At all events, whether accused-appellant is guilty of kidnapping must be determined by the strength of the evidence of the prosecution, not by the weakness of her defense which is what the trial court did. Here, as already noted, the only evidence presented against accused-appellant is that despite the fact that she was told not to go far from the vicinity of complainant's house and not to be gone very long, accused-appellant went to the Escolta with the child and was not found until three hours later. On the other hand the evidence showed that she and complainant had known each other for four years; accused-appellant was a frequent visitor in the complainant's house; she used to walk the child around the Intramuros; she was fond of the child. We think that the evidence against accused-appellant falls short of that degree of proof necessary to engender moral certainty as to her guilt. To overcome the presumption of innocence the evidence of the prosecution must show beyond reasonable doubt that the accused is guilty of the crime charged, otherwise the accused is entitled to acquittal even if her defense is weak and unconvincing or even if she has no defense at all.17
WHEREFORE, the decision of the trial court is REVERSED and accused-appellant is ACQUITTED on the ground of reasonable doubt.
Regalado, Romero and Puno, JJ., concur.
1 Statement given by complainant at the police station on July 1, 1993; Record, p. 8, Exh. A.

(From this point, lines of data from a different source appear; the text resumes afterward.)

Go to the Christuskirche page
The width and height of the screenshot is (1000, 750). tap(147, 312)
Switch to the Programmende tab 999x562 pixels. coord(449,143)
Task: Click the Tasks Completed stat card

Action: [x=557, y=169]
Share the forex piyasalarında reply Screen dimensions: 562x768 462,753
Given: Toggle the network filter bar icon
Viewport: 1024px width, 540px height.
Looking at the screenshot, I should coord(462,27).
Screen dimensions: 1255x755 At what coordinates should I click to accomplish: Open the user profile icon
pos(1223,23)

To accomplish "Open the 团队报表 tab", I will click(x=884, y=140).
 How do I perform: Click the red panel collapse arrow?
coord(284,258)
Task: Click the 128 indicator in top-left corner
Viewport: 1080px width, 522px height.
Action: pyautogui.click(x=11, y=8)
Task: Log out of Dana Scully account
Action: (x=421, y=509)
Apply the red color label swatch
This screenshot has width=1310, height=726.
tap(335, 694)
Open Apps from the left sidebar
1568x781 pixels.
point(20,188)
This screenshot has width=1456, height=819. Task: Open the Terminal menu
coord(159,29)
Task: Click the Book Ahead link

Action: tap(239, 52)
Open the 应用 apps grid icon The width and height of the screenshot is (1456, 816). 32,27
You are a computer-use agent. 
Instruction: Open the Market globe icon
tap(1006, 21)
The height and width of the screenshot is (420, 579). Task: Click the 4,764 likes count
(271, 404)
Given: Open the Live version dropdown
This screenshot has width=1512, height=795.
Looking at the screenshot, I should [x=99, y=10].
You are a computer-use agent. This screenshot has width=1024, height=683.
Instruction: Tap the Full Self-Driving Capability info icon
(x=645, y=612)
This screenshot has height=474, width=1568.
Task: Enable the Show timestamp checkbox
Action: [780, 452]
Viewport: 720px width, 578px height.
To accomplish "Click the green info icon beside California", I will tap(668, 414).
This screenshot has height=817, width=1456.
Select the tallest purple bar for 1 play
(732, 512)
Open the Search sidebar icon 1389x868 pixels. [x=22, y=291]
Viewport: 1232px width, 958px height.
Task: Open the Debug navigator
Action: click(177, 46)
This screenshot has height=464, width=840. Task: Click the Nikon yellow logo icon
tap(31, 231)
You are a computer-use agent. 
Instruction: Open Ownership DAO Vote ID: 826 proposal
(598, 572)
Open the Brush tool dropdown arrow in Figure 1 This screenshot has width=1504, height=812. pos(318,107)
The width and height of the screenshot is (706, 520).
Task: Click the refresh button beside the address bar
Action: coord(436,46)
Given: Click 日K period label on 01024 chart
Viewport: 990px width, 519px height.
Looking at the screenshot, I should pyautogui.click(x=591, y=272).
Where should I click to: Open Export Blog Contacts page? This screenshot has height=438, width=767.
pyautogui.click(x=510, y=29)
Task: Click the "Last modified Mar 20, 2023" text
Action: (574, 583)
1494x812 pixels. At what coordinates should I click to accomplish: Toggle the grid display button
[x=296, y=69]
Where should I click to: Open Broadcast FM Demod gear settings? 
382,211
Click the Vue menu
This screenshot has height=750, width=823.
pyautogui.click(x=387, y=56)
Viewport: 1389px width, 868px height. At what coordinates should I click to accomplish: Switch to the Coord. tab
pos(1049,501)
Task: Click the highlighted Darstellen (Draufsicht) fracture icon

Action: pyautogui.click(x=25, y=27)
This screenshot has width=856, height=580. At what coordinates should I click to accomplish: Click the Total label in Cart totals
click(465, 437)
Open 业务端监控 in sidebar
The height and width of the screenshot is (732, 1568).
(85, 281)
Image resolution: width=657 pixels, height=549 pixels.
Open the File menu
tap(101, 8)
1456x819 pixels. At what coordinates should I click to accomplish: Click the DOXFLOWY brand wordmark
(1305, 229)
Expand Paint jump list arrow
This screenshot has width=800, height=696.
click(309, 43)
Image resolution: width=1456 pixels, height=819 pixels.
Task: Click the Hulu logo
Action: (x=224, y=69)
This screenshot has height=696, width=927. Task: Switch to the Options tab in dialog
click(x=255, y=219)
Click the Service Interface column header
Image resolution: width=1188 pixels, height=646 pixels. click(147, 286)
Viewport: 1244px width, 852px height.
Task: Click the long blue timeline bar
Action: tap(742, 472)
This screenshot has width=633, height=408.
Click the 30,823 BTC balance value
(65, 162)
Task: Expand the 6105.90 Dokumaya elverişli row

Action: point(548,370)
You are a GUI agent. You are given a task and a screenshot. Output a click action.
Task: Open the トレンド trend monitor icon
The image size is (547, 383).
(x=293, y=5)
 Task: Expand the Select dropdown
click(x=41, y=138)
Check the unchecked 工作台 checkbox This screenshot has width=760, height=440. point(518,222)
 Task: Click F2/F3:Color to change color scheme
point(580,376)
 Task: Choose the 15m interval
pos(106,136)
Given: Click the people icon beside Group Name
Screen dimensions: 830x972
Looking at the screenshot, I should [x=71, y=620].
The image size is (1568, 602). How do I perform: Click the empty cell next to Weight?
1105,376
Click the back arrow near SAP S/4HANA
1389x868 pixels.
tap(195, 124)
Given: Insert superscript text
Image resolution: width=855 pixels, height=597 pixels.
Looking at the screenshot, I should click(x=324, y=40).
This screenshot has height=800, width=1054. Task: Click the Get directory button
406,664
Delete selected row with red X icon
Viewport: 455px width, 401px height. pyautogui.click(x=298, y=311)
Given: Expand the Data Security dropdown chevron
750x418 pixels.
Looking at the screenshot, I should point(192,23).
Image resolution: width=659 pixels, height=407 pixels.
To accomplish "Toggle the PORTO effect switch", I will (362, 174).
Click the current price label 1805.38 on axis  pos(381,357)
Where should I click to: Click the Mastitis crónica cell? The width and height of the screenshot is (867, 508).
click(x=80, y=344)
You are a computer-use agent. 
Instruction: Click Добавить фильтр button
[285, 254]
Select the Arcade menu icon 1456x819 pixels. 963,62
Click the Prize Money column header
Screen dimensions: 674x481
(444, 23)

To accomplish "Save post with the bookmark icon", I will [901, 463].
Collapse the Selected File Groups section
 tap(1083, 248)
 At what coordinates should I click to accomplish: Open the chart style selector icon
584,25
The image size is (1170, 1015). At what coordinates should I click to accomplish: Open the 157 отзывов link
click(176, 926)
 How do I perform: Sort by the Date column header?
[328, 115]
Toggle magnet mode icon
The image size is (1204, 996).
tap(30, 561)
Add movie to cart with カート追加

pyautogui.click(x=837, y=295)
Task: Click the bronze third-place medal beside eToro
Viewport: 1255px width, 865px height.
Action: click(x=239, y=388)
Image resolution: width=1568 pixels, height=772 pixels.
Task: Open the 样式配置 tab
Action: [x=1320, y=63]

2 Testimony of Jocelyn Gador-Silvestre, TSN, p. 8, December 15, 1993.
3 TSN, p. 8-9, Dec. 15, 1993.
4 TSN, p. 11, Dec. 15, 1993.
5 Testimony of accused-appellant, TSN, pp. 4-5; 11-12, Jan. 7, 1994.
6 TSN, p. 7, Jan. 7, 1994.
7 TSN, p. 6, Jan. 7, 1994.
8 TSN, p. 9, Jan. 7, 1994.
9 People v. Suarez, 82 Phil. 484 (1948); People v. Ablaza, 30 SCRA 173 (1969).
10 People v. Remalante, 92 Phil. 48 (1952); People v. Puno, 219 SCRA 85 (1993).
11 TSN, pp. 7 and 9, Jan. 7, 1994.
12 TSN, p. 8, Dec. 15, 1993.
13 TSN, pp. 4-5; 11-12, Jan. 7, 1994.
14 Manifestation and Motion in lieu of Appellee's Brief; Rollo, p. 12.
15 Decision, p. 2.
16 TSN, p. 10, Jan. 7, 1994.
17 People v. Tiwaken, 213 SCRA 701 (1992); People v. Domingo 165 SCRA 620 (1988).